= OBJECTIVE =
Reprint all of the items below word for word, with nothing added, dropped, or changed.

= PROVIDED DATA =
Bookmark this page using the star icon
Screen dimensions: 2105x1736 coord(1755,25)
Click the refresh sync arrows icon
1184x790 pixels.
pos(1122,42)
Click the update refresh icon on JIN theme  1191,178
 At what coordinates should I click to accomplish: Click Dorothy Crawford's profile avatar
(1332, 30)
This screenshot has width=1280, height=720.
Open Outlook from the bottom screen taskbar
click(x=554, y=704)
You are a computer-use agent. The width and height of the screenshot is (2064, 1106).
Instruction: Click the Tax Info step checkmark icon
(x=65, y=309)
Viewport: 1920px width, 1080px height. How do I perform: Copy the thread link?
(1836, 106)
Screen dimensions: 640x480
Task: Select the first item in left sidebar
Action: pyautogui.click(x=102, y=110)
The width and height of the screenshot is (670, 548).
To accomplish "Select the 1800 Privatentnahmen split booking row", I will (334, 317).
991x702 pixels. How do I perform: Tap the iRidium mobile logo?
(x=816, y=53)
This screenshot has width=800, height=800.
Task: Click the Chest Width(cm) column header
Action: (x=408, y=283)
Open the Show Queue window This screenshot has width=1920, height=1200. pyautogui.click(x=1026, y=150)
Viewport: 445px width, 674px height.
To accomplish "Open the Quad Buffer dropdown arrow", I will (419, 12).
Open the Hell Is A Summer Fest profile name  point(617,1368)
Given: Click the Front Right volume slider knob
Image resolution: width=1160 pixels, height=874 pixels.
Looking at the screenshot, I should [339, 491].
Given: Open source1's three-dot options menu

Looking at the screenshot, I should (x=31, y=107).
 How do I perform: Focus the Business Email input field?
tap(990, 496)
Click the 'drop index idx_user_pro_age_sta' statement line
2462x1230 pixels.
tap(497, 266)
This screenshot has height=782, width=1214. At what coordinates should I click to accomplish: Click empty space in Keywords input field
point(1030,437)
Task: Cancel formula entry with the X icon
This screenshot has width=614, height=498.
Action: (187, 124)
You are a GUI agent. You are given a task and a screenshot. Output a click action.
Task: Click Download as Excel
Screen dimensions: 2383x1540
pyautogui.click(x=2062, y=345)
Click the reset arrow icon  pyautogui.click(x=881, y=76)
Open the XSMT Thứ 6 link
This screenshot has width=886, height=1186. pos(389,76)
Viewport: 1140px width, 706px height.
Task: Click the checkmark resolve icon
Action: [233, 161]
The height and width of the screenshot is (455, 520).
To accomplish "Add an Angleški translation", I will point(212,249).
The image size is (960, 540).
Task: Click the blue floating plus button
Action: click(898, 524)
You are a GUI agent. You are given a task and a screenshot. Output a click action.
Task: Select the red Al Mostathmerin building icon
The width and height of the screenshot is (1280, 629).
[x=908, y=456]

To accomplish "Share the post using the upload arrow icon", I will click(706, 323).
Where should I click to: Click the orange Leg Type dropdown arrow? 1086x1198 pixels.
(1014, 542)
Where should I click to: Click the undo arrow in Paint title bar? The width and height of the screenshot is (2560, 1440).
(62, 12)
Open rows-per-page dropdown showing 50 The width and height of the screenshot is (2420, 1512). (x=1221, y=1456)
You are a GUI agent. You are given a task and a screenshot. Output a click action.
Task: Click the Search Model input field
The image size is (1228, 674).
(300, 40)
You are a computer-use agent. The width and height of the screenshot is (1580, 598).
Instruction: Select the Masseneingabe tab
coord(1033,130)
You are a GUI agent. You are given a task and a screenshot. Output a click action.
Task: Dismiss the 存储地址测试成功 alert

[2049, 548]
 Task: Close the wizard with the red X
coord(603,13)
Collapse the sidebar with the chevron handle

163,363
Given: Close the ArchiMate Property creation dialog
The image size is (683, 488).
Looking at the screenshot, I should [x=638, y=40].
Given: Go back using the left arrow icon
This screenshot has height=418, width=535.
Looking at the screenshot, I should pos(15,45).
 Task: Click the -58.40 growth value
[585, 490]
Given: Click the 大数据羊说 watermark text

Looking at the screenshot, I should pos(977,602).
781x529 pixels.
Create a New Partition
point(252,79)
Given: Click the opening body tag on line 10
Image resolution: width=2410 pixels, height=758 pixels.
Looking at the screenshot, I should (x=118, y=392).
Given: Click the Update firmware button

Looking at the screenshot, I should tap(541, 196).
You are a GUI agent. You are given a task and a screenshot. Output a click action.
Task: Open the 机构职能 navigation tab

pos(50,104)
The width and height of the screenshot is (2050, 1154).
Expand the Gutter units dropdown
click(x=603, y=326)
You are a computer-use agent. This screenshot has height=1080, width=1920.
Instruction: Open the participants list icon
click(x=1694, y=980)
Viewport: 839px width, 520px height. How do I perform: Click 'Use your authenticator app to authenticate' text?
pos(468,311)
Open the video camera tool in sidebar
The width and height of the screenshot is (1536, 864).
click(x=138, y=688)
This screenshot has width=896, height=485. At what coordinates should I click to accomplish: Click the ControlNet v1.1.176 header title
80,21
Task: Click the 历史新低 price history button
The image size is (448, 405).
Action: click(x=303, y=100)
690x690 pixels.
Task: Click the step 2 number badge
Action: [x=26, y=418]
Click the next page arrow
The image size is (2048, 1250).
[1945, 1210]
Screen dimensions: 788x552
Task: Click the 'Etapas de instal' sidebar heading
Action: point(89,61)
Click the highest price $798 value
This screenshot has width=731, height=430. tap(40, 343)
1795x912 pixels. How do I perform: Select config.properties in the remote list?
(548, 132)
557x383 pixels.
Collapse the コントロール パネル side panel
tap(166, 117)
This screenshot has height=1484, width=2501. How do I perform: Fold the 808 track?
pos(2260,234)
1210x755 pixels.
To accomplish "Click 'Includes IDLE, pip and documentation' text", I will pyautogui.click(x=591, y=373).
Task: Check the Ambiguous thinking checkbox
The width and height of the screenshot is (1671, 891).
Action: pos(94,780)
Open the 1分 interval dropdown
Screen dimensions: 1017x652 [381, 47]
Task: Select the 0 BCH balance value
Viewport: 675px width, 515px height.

= THE OUTPUT =
Bookmark this page using the star icon
Screen dimensions: 2105x1736 coord(1755,25)
Click the refresh sync arrows icon
1184x790 pixels.
pos(1122,42)
Click the update refresh icon on JIN theme  1191,178
 At what coordinates should I click to accomplish: Click Dorothy Crawford's profile avatar
(1332, 30)
This screenshot has width=1280, height=720.
Open Outlook from the bottom screen taskbar
click(x=554, y=704)
You are a computer-use agent. The width and height of the screenshot is (2064, 1106).
Instruction: Click the Tax Info step checkmark icon
(x=65, y=309)
Viewport: 1920px width, 1080px height. How do I perform: Copy the thread link?
(1836, 106)
Screen dimensions: 640x480
Task: Select the first item in left sidebar
Action: pyautogui.click(x=102, y=110)
The width and height of the screenshot is (670, 548).
To accomplish "Select the 1800 Privatentnahmen split booking row", I will (334, 317).
991x702 pixels. How do I perform: Tap the iRidium mobile logo?
(x=816, y=53)
This screenshot has width=800, height=800.
Task: Click the Chest Width(cm) column header
Action: (x=408, y=283)
Open the Show Queue window This screenshot has width=1920, height=1200. pyautogui.click(x=1026, y=150)
Viewport: 445px width, 674px height.
To accomplish "Open the Quad Buffer dropdown arrow", I will (419, 12).
Open the Hell Is A Summer Fest profile name  point(617,1368)
Given: Click the Front Right volume slider knob
Image resolution: width=1160 pixels, height=874 pixels.
Looking at the screenshot, I should [339, 491].
Given: Open source1's three-dot options menu

Looking at the screenshot, I should (x=31, y=107).
 How do I perform: Focus the Business Email input field?
tap(990, 496)
Click the 'drop index idx_user_pro_age_sta' statement line
2462x1230 pixels.
tap(497, 266)
This screenshot has height=782, width=1214. At what coordinates should I click to accomplish: Click empty space in Keywords input field
point(1030,437)
Task: Cancel formula entry with the X icon
This screenshot has width=614, height=498.
Action: (187, 124)
You are a GUI agent. You are given a task and a screenshot. Output a click action.
Task: Click Download as Excel
Screen dimensions: 2383x1540
pyautogui.click(x=2062, y=345)
Click the reset arrow icon  pyautogui.click(x=881, y=76)
Open the XSMT Thứ 6 link
This screenshot has width=886, height=1186. pos(389,76)
Viewport: 1140px width, 706px height.
Task: Click the checkmark resolve icon
Action: [233, 161]
The height and width of the screenshot is (455, 520).
To accomplish "Add an Angleški translation", I will point(212,249).
The image size is (960, 540).
Task: Click the blue floating plus button
Action: click(898, 524)
You are a GUI agent. You are given a task and a screenshot. Output a click action.
Task: Select the red Al Mostathmerin building icon
The width and height of the screenshot is (1280, 629).
[x=908, y=456]

To accomplish "Share the post using the upload arrow icon", I will click(706, 323).
Where should I click to: Click the orange Leg Type dropdown arrow? 1086x1198 pixels.
(1014, 542)
Where should I click to: Click the undo arrow in Paint title bar? The width and height of the screenshot is (2560, 1440).
(62, 12)
Open rows-per-page dropdown showing 50 The width and height of the screenshot is (2420, 1512). (x=1221, y=1456)
You are a GUI agent. You are given a task and a screenshot. Output a click action.
Task: Click the Search Model input field
The image size is (1228, 674).
(300, 40)
You are a computer-use agent. The width and height of the screenshot is (1580, 598).
Instruction: Select the Masseneingabe tab
coord(1033,130)
You are a GUI agent. You are given a task and a screenshot. Output a click action.
Task: Dismiss the 存储地址测试成功 alert

[2049, 548]
 Task: Close the wizard with the red X
coord(603,13)
Collapse the sidebar with the chevron handle

163,363
Given: Close the ArchiMate Property creation dialog
The image size is (683, 488).
Looking at the screenshot, I should [x=638, y=40].
Given: Go back using the left arrow icon
This screenshot has height=418, width=535.
Looking at the screenshot, I should pos(15,45).
 Task: Click the -58.40 growth value
[585, 490]
Given: Click the 大数据羊说 watermark text

Looking at the screenshot, I should pos(977,602).
781x529 pixels.
Create a New Partition
point(252,79)
Given: Click the opening body tag on line 10
Image resolution: width=2410 pixels, height=758 pixels.
Looking at the screenshot, I should (x=118, y=392).
Given: Click the Update firmware button

Looking at the screenshot, I should tap(541, 196).
You are a GUI agent. You are given a task and a screenshot. Output a click action.
Task: Open the 机构职能 navigation tab

pos(50,104)
The width and height of the screenshot is (2050, 1154).
Expand the Gutter units dropdown
click(x=603, y=326)
You are a computer-use agent. This screenshot has height=1080, width=1920.
Instruction: Open the participants list icon
click(x=1694, y=980)
Viewport: 839px width, 520px height. How do I perform: Click 'Use your authenticator app to authenticate' text?
pos(468,311)
Open the video camera tool in sidebar
The width and height of the screenshot is (1536, 864).
click(x=138, y=688)
This screenshot has width=896, height=485. At what coordinates should I click to accomplish: Click the ControlNet v1.1.176 header title
80,21
Task: Click the 历史新低 price history button
The image size is (448, 405).
Action: click(x=303, y=100)
690x690 pixels.
Task: Click the step 2 number badge
Action: [x=26, y=418]
Click the next page arrow
The image size is (2048, 1250).
[1945, 1210]
Screen dimensions: 788x552
Task: Click the 'Etapas de instal' sidebar heading
Action: point(89,61)
Click the highest price $798 value
This screenshot has width=731, height=430. tap(40, 343)
1795x912 pixels. How do I perform: Select config.properties in the remote list?
(548, 132)
557x383 pixels.
Collapse the コントロール パネル side panel
tap(166, 117)
This screenshot has height=1484, width=2501. How do I perform: Fold the 808 track?
pos(2260,234)
1210x755 pixels.
To accomplish "Click 'Includes IDLE, pip and documentation' text", I will pyautogui.click(x=591, y=373).
Task: Check the Ambiguous thinking checkbox
The width and height of the screenshot is (1671, 891).
Action: pos(94,780)
Open the 1分 interval dropdown
Screen dimensions: 1017x652 [381, 47]
Task: Select the 0 BCH balance value
Viewport: 675px width, 515px height.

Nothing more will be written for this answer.